Pixel coordinate grounding data
▼
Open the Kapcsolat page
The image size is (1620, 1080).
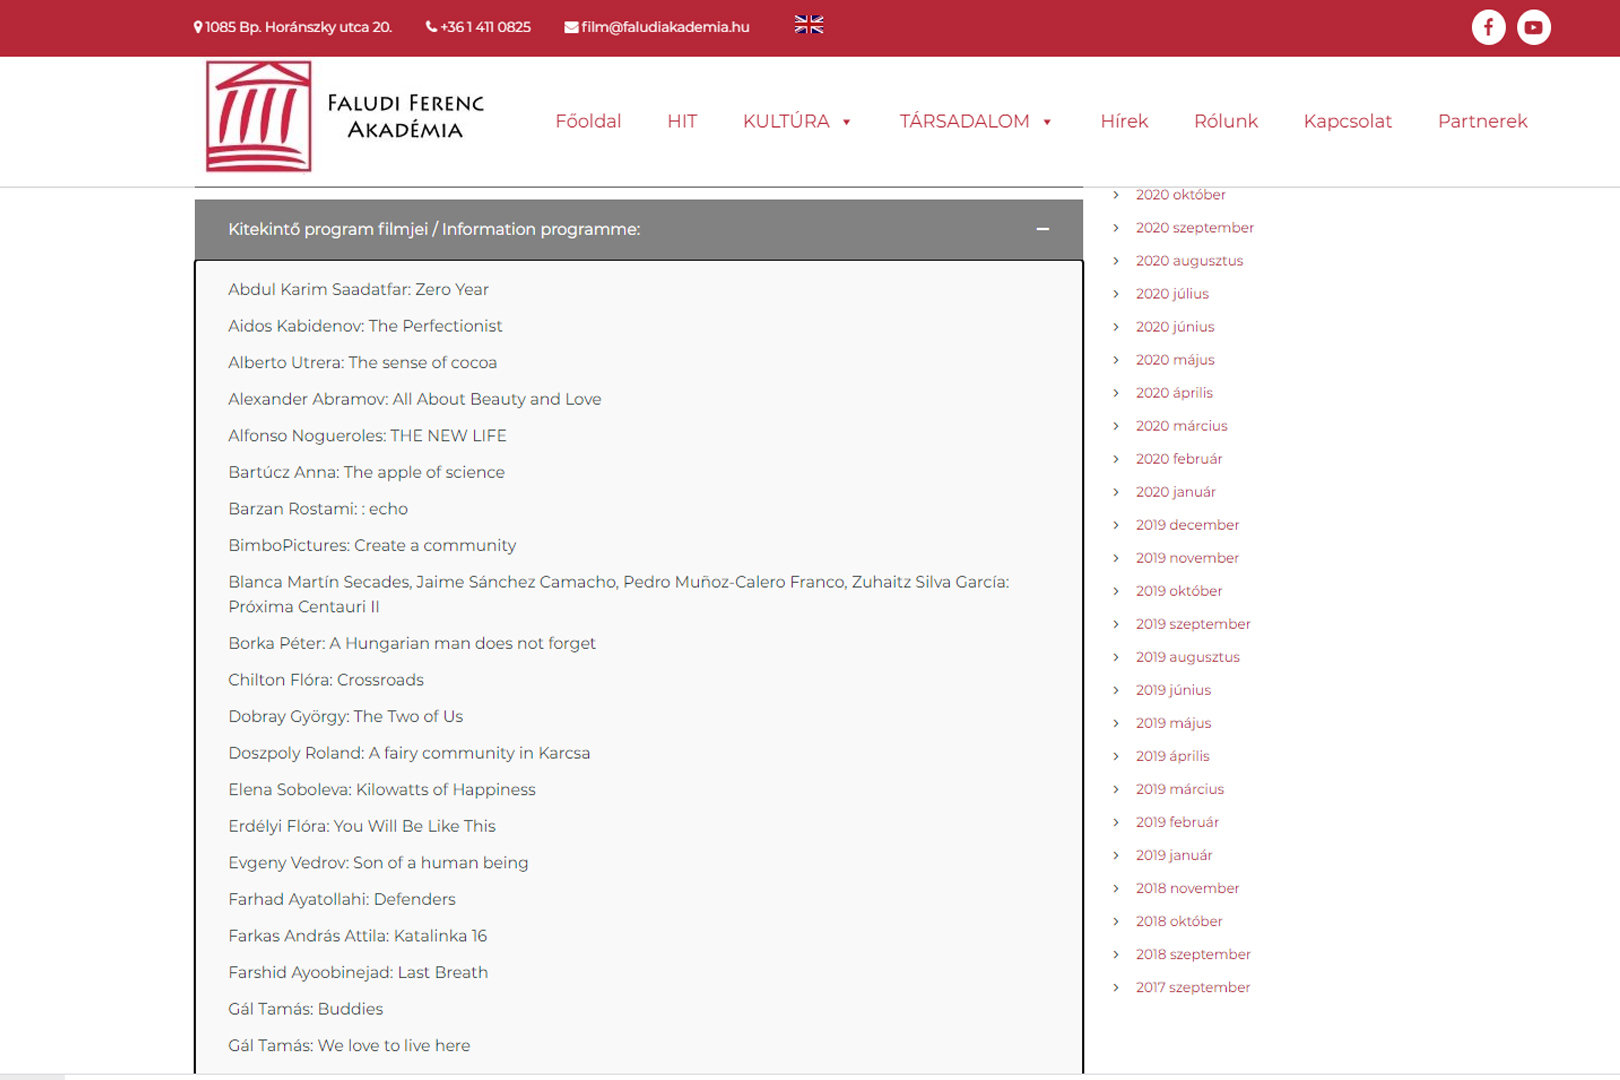click(x=1347, y=121)
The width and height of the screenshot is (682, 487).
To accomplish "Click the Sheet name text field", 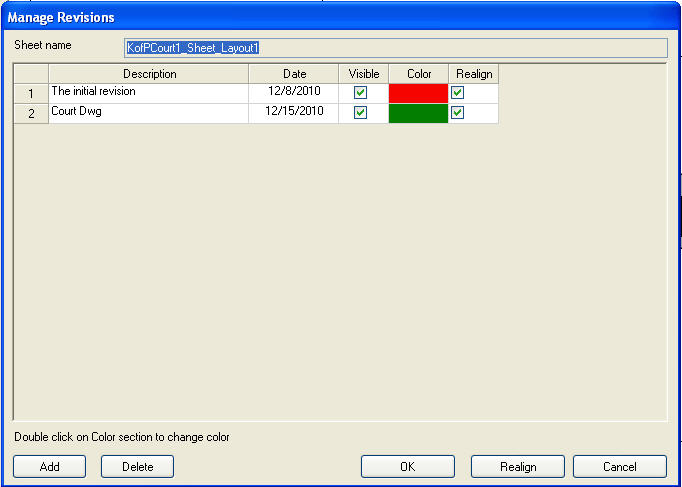I will 395,48.
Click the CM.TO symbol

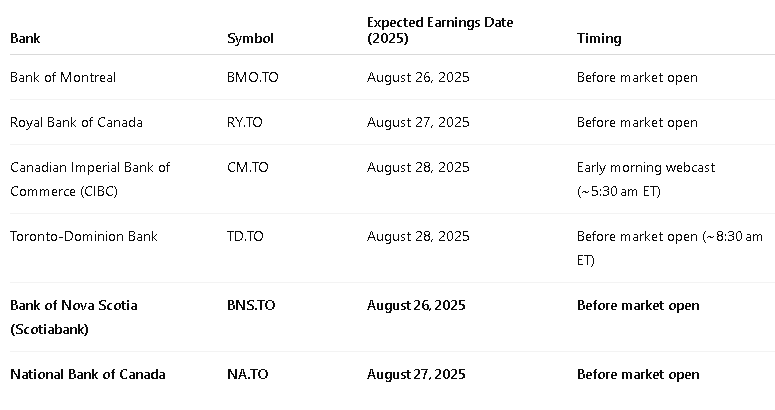[x=247, y=167]
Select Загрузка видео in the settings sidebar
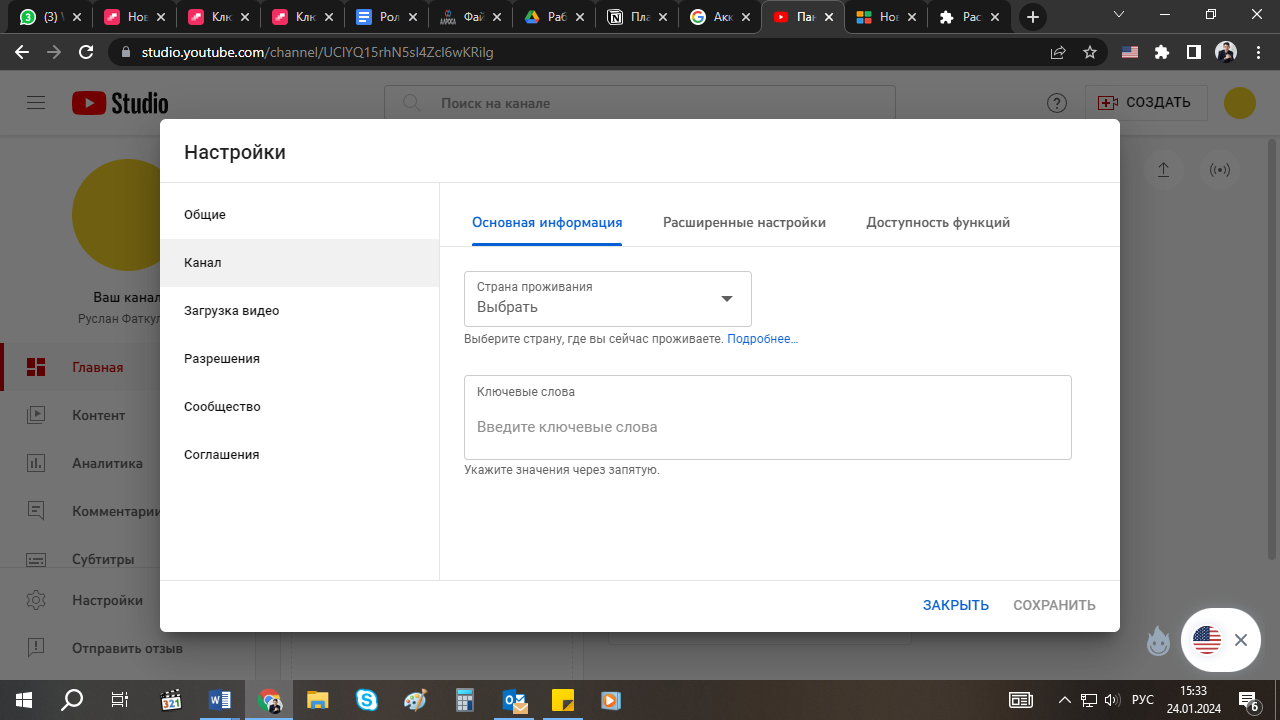 coord(232,311)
▲
- WHAT YOU ARE ASKED TO DO -
Return exactly the line containing "Click the CM.TO symbol" and every line after it, up to and including the final line of the entries above. Pictures stay out.

- RESPONSE TO THIS TASK -
Click the CM.TO symbol

[x=247, y=167]
Select Загрузка видео in the settings sidebar
 coord(232,311)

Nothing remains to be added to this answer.